== Text excerpt ==

OJD (Office de justification de la diffusion /fr/, "Circulation Audit Office"), formerly Diffusion Contrôle, is a French nonprofit organisation (in French: Association loi de 1901) that certifies the circulation of newspapers and periodicals in France, to provide advertisers with audience measurement figures.

== History ==

Bien avant la deuxième guerre mondiale, en 1922, les industriels annonceurs avaient pensé qu'un système métrique était indispensable pour mesurer la véracité des chiffres de tirage annoncés par la Presse, et ont encouragé l'initiative que prenait avec courage Martial Buisson. L'OJT (Office de justification des tirages) est devenu en 1948 l'OJD [Office de justification de la diffusion], car seule la diffusion est la base de toute négociation honnête. Secrétaire général, Martial Buisson, aidé dans cette lourde tâche par Jean Bonherbe, accède à la Présidence jusqu'en 1971.

Well before the Second World War, in 1922, the industrialists said they had thought of a system of measurement that would be indispensable to verify the work and output of the Press, and pushed the initiative hard at Martial Buisson, In 1948 the Office de justification des tirages ("Press Compliance Office") became the OJT, (Office de justification de la diffusion, "Circulation Audit Office"), concerned only with circulation and honest dealing. The secretary-general, Martial Buisson, with Jean Bonherbe at his side, acted as President until 1971.
— Michel Cazé, honorary president of UDA and founder member of the OJD, 1977

In 1963, Buisson founded, at Stockholm, the Fédération Internationale, a federation of the OJD and IFABC, and became its honorary president.

In 2005, Diffusion Contrôle was renamed OJD, its trading name since 1946.

===
== Given entries ==

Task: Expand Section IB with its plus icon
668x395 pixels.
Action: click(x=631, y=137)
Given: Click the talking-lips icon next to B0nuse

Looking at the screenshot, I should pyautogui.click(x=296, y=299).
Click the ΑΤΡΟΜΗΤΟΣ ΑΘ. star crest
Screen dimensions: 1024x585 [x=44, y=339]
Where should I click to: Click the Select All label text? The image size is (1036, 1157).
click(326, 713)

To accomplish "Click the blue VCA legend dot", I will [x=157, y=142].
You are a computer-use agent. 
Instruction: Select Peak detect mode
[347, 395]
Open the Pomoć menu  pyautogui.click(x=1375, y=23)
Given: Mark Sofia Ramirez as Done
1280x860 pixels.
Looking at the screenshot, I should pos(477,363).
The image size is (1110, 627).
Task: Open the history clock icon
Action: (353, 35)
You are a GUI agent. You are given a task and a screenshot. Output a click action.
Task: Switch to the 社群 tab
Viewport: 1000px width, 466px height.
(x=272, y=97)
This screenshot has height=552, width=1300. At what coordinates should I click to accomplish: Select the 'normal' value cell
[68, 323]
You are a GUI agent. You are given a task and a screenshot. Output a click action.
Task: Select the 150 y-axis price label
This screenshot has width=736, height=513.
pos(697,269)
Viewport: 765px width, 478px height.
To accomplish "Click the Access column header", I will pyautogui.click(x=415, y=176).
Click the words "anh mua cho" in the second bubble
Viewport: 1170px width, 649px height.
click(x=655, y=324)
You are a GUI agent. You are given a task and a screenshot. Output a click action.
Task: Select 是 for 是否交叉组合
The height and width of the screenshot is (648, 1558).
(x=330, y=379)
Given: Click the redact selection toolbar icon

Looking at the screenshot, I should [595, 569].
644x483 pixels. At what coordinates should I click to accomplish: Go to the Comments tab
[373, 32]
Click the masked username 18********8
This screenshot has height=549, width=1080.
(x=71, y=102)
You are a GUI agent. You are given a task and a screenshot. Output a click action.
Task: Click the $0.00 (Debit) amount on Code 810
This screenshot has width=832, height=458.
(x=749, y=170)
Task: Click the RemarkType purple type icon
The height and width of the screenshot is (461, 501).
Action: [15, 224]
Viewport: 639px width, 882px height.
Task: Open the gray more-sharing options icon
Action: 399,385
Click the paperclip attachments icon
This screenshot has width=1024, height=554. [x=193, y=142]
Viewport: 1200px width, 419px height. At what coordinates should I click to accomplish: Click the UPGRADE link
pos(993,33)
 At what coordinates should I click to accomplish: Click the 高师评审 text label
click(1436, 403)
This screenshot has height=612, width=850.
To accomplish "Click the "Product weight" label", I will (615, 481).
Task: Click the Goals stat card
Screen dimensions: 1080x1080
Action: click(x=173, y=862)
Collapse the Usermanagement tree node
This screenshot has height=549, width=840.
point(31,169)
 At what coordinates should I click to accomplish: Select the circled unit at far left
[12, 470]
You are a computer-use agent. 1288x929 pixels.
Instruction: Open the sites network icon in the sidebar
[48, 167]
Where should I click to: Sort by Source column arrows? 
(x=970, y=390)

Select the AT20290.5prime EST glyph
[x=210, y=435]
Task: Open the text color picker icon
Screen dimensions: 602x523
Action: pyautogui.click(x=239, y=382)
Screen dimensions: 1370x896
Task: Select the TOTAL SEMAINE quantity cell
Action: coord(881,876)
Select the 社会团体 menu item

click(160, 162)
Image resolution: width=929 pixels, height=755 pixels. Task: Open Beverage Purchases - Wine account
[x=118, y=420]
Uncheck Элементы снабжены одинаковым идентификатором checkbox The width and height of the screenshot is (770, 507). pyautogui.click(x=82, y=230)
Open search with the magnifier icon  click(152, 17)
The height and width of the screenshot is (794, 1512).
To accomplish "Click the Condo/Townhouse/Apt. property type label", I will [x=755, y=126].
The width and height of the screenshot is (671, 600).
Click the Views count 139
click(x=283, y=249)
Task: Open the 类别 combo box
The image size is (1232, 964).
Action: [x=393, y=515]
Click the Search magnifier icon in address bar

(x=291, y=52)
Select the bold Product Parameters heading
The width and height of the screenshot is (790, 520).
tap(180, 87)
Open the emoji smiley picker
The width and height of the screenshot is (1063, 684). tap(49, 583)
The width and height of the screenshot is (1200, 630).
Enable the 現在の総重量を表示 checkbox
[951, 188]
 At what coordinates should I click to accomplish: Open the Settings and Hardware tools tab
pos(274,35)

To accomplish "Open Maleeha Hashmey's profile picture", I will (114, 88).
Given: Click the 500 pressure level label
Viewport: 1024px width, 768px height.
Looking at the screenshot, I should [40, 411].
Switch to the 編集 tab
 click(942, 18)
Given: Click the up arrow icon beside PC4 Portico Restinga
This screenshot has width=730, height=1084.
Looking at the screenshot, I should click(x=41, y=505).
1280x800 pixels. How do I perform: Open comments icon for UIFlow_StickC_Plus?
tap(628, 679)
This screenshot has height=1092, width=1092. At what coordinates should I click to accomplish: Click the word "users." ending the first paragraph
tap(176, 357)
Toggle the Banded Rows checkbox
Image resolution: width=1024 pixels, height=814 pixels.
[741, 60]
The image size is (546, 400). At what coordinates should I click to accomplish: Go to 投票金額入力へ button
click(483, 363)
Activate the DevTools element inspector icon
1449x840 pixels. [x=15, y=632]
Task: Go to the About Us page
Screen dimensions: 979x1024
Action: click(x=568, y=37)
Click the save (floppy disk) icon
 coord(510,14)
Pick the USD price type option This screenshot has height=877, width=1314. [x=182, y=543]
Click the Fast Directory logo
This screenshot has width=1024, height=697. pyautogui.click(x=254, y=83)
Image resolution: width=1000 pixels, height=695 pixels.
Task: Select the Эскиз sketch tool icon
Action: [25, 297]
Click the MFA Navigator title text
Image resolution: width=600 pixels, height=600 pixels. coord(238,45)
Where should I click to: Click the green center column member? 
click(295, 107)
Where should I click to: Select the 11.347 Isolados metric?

===

According to the text on OJD, in which city did Buisson found the Fédération Internationale in 1963?

Stockholm